# Looking at variance of hours worked for months in CPS sample

I am looking to analyze the variance in the hours people reported they worked last week AHRSWORKT across the 8 months they are included in the CPS sample.

I am thinking of calculating the variance in AHRSWORKT conditional on AHRSWORKT being positive in all 8 of their sample interviews.

I was also thinking of looking at AHRSWORKT/ UHRSWORKT

Do either of these make sense?

I am also wondering a little bit about what weights to use as I don’t quite understand the difference between LNKFW8WT and PANLWT.

I might be misunderstanding what you are trying to do, so let me know if I am mistaken. It sounds like you are looking to calculate summary statistics of hours worked for people across the 8 months they are included in the CPS sample. If so, an easy way to do this is to re-shape your data to wide format. (You can check out some of available resources on using CPS data as a panel on this page.) So that hours worked last week (AHRSWORKT) in each survey month is on the same line for each individual in your sample. Then you can calculate new variables representing the mean and standard deviation (the square root of the variance) of hours worked last week for each individual in your sample. You can then summarize these variables for all individuals in your sample.

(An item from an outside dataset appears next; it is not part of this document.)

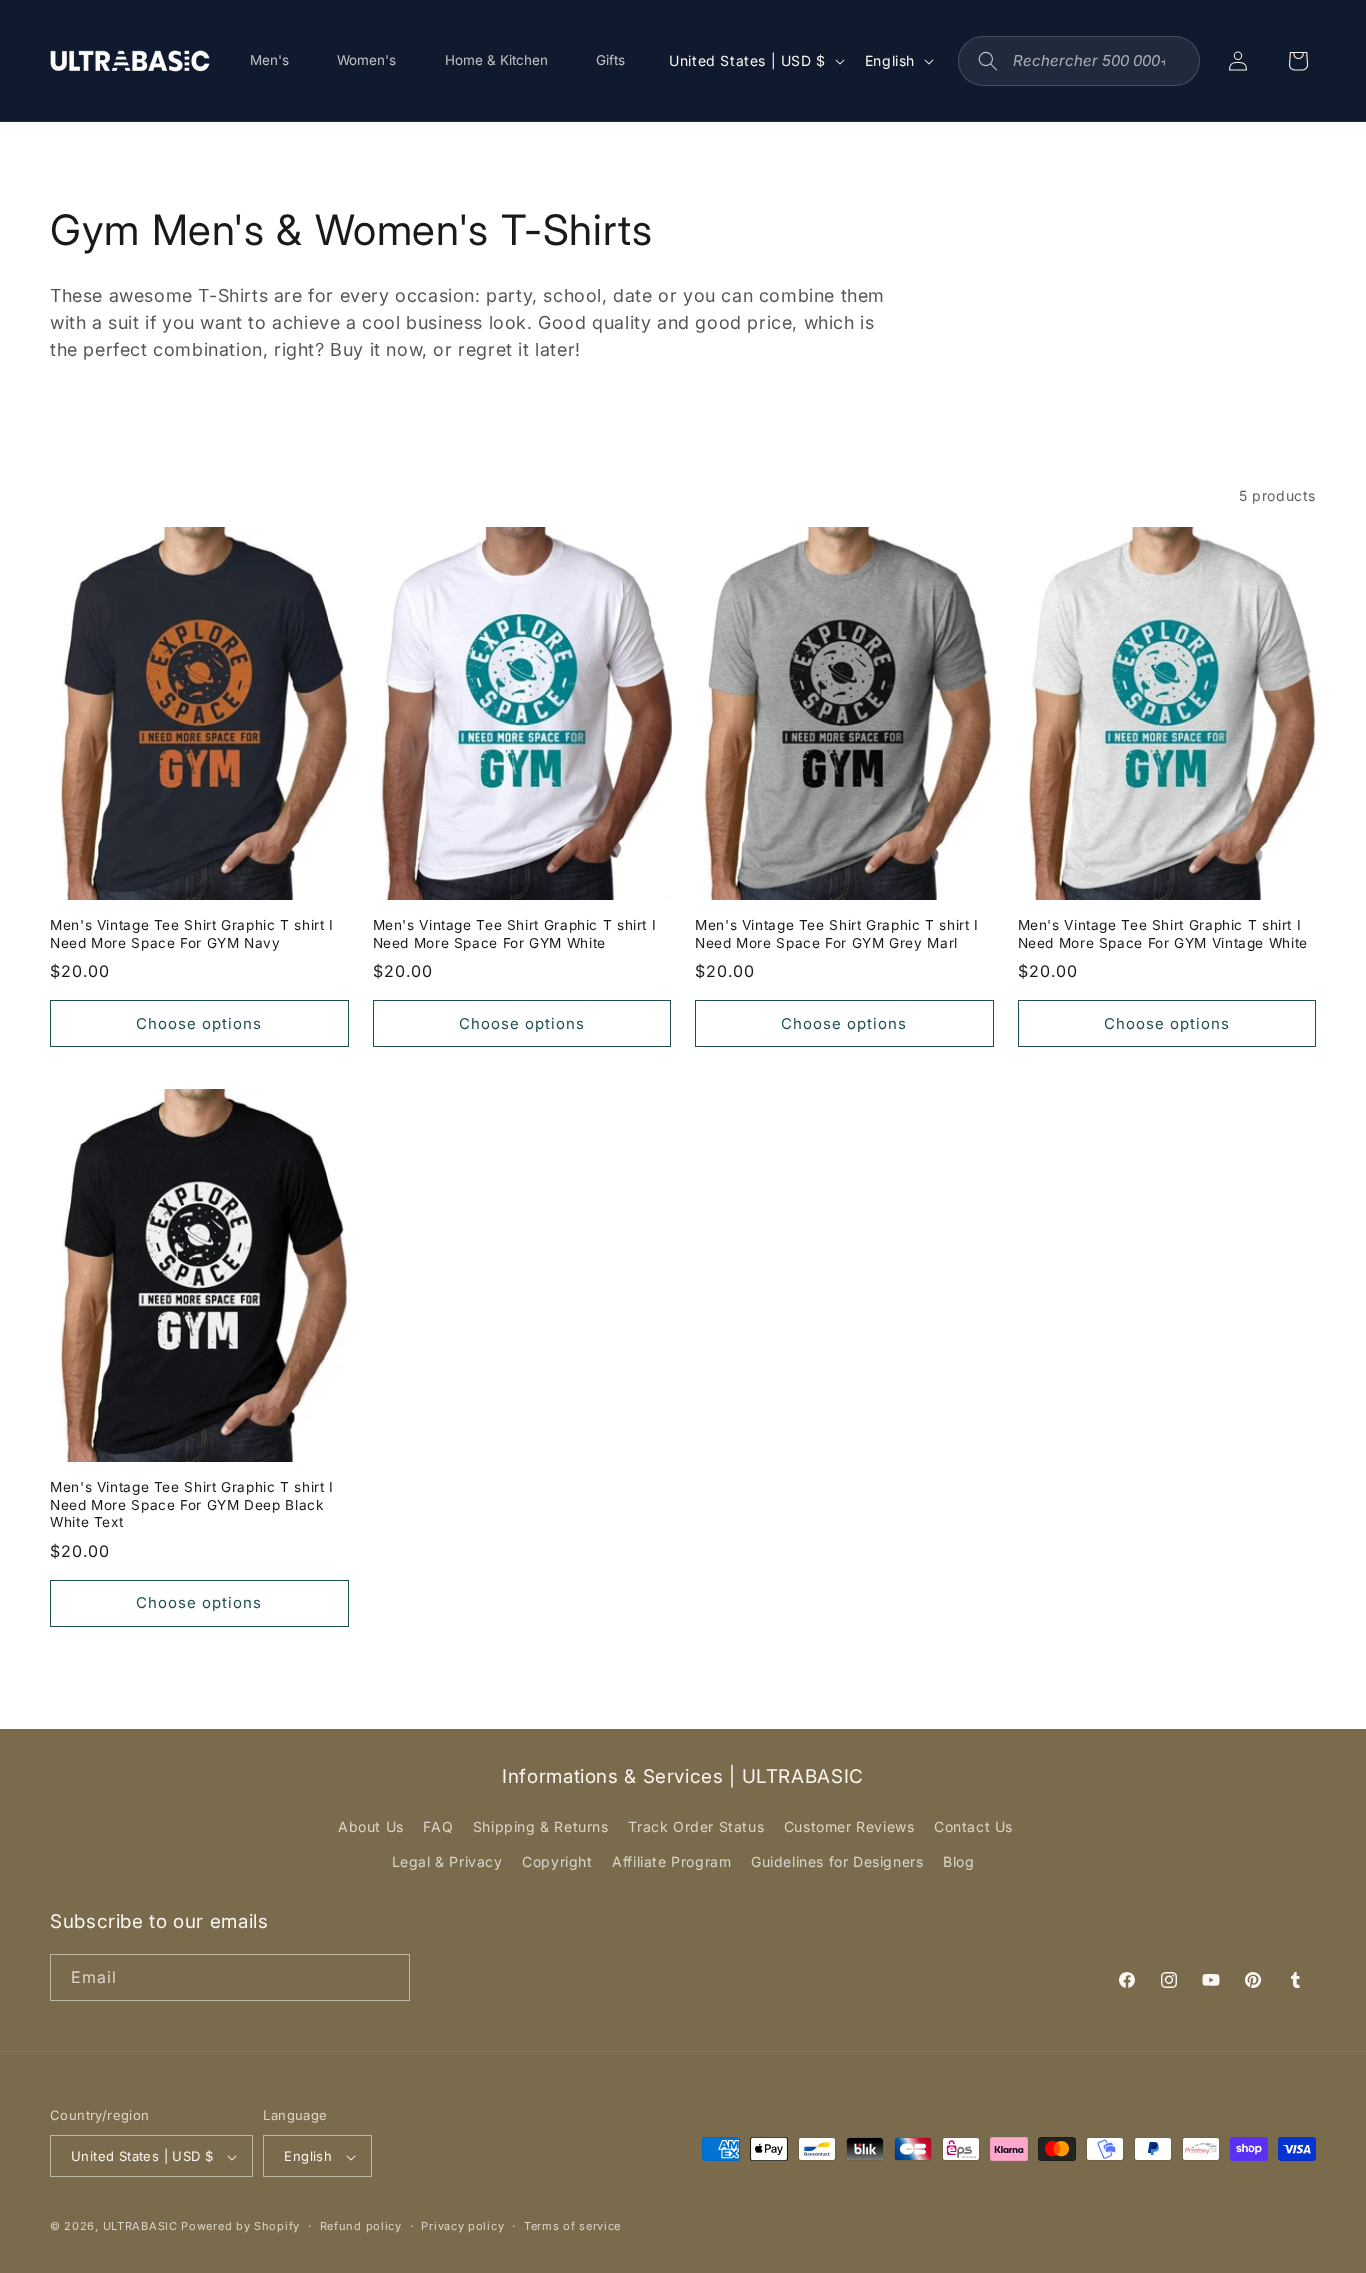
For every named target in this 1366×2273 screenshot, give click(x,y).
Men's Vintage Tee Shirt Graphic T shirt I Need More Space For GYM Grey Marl (837, 934)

Depending on your ultimate goal, I think conditioning all of this on individuals reporting positive AHRSWORKT values in all interviews seems reasonable. Although, you should remain cautious of selection bias driven by this conditioning criteria. There’s a lot of month-to-month attrition in CPS, so perhaps run your analysis with this conditioning criteria and without to see how the results change. Additionally, the key difference between AHRSWORKT and UHRSWORKT is that the former specifically asks about hours worked last week while the later asks about usual hours worked during an unspecified time frame.

Finally, regarding the sampling weights. From what you’ve described about your calculation, you should be using the LNKFW8WT variable. This variable is designed for calculations when using the full 8-month panel. the PANLWT variable is more specifically designed for linking individuals in two adjacent samples.

Thank you!

The idea is to calculate the standard deviation of hours worked for each individual and use this standard deviation as the dependent variable in a regression with state minimum wage levels as the main independent variable.

Thank you for the clarification on the weights as well.